Excerpts from a dataset ->
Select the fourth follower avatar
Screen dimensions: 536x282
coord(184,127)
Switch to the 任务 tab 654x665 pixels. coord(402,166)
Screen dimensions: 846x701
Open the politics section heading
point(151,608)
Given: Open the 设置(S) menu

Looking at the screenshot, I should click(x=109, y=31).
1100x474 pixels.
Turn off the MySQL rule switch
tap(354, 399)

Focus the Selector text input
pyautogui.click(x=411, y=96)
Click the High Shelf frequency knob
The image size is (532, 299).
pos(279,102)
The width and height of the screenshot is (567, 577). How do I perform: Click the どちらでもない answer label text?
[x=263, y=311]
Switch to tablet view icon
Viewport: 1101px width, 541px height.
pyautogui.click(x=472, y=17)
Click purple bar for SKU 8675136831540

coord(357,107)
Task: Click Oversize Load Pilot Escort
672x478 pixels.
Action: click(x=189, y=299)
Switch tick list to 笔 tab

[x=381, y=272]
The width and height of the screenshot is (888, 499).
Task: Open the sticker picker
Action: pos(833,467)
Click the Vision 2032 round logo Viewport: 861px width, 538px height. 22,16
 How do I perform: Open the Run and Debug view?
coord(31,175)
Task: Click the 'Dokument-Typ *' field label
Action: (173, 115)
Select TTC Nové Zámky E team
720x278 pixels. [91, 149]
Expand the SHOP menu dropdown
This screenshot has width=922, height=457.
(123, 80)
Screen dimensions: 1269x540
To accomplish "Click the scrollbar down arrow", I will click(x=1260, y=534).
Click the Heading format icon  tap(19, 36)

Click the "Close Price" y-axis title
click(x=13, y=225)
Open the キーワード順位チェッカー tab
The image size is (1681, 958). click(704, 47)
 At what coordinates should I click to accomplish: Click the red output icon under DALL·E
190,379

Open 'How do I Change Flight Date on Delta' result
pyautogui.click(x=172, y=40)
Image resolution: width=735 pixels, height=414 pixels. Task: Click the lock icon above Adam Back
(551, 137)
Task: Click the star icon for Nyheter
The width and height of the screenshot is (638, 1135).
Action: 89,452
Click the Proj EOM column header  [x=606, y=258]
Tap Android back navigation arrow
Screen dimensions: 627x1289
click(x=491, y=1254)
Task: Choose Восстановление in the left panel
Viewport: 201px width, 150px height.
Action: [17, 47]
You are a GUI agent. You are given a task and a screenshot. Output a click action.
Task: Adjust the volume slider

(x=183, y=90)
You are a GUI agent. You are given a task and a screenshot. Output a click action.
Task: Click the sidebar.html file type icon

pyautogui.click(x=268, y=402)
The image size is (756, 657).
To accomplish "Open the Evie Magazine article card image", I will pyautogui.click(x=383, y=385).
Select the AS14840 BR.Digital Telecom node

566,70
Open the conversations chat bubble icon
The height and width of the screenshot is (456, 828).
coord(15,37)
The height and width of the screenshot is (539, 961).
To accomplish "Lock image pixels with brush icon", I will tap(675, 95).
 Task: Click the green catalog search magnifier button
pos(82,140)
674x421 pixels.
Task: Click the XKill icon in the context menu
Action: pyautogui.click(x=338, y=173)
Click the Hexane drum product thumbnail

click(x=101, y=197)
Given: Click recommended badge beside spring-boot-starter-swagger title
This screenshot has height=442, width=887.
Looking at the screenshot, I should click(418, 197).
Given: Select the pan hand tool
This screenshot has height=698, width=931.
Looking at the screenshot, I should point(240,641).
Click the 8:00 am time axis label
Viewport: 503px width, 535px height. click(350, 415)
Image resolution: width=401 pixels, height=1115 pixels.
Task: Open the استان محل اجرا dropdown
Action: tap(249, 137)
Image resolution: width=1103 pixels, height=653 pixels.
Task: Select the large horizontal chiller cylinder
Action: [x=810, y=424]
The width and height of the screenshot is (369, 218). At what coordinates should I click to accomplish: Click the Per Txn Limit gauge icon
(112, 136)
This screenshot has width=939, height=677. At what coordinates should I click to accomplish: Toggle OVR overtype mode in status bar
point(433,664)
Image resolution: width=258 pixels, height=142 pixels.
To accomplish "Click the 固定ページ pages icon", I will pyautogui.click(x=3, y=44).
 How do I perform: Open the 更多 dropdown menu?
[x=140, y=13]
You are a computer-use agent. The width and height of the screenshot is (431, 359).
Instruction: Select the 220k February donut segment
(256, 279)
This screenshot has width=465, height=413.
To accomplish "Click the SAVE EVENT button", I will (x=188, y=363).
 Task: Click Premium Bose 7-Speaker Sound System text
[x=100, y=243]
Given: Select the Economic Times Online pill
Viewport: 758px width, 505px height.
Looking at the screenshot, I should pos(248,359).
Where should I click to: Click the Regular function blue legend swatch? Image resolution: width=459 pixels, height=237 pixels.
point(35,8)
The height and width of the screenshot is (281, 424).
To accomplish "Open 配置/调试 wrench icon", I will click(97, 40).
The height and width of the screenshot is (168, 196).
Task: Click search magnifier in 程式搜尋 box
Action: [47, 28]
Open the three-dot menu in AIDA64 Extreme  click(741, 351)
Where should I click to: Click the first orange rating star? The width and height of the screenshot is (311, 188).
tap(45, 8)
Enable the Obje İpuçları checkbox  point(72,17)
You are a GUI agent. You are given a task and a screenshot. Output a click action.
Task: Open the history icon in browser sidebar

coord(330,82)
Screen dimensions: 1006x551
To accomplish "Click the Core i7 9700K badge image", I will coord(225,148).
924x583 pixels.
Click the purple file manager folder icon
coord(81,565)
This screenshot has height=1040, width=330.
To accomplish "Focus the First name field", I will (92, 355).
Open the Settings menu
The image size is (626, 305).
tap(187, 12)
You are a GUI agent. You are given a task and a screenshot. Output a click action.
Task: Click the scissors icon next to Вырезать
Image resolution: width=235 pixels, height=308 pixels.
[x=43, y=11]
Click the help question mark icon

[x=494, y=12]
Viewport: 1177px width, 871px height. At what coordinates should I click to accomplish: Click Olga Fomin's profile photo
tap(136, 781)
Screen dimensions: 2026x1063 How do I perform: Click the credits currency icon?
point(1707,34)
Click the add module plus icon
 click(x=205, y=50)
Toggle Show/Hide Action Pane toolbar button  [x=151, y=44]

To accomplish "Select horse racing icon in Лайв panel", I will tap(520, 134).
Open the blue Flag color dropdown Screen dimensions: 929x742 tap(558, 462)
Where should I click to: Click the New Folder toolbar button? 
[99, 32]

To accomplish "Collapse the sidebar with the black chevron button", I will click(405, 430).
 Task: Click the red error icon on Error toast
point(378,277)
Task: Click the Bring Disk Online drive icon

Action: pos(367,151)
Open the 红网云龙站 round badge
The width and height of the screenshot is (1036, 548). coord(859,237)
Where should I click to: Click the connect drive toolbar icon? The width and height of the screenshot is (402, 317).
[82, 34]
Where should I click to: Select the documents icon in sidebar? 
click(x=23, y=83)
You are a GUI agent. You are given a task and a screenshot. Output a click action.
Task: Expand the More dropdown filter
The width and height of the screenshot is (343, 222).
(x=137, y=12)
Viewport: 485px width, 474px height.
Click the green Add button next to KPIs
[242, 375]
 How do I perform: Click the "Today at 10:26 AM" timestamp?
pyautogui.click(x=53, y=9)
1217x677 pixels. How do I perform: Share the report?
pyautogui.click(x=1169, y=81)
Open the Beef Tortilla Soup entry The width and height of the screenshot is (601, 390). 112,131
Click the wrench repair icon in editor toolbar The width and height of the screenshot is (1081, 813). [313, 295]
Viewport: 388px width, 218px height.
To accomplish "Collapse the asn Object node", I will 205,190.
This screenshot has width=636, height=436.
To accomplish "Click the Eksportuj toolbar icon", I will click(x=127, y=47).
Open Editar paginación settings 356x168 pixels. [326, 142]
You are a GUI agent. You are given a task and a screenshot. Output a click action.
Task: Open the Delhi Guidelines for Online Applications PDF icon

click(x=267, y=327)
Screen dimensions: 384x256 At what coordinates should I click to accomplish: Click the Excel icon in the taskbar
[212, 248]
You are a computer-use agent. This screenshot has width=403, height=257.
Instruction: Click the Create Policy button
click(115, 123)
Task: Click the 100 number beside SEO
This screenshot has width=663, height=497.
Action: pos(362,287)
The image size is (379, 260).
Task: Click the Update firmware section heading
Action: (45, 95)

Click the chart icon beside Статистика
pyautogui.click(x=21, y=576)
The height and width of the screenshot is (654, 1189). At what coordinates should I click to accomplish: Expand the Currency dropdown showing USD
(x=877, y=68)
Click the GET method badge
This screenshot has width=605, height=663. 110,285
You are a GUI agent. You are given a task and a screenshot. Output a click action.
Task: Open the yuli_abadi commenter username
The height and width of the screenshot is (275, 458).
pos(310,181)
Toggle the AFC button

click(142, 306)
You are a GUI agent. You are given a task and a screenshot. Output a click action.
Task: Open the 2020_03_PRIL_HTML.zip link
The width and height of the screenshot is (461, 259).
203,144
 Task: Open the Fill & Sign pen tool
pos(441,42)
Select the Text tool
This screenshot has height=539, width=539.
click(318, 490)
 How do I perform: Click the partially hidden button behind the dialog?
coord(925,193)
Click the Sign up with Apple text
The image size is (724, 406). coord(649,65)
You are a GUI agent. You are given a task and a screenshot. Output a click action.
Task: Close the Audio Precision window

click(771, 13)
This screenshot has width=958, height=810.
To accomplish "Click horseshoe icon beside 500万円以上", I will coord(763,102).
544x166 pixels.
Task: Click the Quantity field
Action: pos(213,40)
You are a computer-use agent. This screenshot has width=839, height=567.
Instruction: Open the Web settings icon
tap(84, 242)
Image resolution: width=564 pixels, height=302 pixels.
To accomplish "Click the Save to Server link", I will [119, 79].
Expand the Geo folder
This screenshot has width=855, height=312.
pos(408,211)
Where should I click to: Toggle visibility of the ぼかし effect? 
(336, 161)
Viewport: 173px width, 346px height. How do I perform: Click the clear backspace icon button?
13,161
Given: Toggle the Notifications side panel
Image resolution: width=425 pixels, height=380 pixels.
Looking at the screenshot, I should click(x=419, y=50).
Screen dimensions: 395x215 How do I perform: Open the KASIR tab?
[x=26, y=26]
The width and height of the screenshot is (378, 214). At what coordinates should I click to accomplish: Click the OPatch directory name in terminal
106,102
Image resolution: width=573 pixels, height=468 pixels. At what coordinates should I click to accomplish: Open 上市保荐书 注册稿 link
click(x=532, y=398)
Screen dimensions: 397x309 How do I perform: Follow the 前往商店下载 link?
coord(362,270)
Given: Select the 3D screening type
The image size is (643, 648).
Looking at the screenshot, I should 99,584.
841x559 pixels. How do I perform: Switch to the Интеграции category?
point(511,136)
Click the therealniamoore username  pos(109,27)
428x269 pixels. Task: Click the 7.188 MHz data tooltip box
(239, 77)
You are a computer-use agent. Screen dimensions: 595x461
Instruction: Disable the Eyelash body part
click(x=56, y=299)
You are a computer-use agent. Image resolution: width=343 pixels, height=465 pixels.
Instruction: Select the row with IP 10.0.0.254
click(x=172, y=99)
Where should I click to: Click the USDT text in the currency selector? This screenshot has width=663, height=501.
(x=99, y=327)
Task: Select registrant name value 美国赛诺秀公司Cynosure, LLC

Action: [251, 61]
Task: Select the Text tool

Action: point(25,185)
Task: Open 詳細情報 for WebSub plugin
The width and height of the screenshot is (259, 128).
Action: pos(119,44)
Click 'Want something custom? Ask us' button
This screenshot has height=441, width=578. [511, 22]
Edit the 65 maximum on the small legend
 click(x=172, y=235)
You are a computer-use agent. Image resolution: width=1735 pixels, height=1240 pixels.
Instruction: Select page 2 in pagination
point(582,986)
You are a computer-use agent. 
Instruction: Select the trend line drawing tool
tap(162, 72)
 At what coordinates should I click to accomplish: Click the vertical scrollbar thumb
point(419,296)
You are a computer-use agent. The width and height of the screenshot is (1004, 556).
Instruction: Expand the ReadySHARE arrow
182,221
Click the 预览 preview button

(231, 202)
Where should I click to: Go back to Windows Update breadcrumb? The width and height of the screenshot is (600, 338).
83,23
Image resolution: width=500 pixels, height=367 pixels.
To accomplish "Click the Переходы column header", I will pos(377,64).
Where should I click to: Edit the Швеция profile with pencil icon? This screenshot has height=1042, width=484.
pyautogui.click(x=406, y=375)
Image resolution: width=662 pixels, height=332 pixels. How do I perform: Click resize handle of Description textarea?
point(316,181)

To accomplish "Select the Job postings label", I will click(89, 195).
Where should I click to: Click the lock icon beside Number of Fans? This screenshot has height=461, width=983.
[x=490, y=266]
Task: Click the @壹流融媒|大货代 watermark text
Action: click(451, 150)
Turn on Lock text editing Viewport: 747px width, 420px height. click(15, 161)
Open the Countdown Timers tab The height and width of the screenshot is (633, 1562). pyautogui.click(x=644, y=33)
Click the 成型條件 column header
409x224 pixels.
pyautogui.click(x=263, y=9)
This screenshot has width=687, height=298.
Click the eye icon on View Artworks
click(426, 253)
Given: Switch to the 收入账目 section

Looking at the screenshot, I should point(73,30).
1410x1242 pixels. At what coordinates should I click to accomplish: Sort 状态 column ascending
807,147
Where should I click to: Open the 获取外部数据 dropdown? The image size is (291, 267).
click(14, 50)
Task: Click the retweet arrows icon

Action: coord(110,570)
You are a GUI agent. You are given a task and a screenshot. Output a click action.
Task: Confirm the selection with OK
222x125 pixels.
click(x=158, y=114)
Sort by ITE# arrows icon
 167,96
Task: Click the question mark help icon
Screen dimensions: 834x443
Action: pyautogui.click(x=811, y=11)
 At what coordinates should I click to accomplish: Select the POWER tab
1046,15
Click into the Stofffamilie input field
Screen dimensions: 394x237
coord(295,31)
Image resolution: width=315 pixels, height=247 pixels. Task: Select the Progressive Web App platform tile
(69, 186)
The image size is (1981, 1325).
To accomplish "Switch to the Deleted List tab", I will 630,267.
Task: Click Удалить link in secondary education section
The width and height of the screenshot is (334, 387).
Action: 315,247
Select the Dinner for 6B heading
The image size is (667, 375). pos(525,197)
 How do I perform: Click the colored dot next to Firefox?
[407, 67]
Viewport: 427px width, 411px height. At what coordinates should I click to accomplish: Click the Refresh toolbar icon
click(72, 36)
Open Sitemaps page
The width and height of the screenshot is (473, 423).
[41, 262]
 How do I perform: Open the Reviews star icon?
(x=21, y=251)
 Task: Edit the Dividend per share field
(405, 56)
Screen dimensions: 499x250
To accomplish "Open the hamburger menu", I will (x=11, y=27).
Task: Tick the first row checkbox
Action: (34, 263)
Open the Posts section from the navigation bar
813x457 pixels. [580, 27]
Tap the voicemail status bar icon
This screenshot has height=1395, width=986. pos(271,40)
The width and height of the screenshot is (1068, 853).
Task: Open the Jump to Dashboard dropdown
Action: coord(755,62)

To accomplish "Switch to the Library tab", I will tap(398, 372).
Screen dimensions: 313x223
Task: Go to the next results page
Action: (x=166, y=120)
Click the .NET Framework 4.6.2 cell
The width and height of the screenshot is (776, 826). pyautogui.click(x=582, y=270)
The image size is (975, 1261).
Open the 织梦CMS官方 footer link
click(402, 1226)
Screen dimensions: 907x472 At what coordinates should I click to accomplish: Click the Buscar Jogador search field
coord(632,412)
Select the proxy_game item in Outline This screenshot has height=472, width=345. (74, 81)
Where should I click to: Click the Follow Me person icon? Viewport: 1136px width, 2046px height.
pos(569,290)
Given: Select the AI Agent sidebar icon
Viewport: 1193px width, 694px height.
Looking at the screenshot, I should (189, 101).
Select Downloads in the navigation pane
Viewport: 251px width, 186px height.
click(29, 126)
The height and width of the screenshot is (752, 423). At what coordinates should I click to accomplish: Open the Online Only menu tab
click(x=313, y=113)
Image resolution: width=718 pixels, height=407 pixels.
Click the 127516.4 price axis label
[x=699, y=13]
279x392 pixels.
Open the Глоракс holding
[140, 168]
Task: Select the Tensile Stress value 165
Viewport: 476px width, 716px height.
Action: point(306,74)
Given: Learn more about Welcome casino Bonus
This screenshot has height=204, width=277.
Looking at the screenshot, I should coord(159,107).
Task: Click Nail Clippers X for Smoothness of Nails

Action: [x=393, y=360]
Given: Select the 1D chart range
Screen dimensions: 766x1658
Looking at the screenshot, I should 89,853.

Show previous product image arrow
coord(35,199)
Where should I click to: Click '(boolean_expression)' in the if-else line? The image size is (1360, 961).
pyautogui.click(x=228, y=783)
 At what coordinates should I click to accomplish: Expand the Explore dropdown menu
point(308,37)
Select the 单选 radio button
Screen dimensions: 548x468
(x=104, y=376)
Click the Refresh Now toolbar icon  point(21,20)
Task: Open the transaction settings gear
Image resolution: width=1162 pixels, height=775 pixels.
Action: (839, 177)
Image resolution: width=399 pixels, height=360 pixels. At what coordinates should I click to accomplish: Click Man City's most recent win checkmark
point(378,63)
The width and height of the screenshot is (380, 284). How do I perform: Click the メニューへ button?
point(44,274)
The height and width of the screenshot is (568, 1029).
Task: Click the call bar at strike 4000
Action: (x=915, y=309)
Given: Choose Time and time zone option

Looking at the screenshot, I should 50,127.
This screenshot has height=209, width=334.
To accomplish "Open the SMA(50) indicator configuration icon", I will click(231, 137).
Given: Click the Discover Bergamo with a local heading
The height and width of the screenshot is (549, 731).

TASK PROMPT -> Please give an exact copy of the lines above, beginning with the line containing "Select Downloads in the navigation pane" and running through the line containing "279x392 pixels.", and of no other lines.

RESPONSE FOR THIS EXERCISE ->
Select Downloads in the navigation pane
Viewport: 251px width, 186px height.
click(29, 126)
The height and width of the screenshot is (752, 423). At what coordinates should I click to accomplish: Open the Online Only menu tab
click(x=313, y=113)
Image resolution: width=718 pixels, height=407 pixels.
Click the 127516.4 price axis label
[x=699, y=13]
279x392 pixels.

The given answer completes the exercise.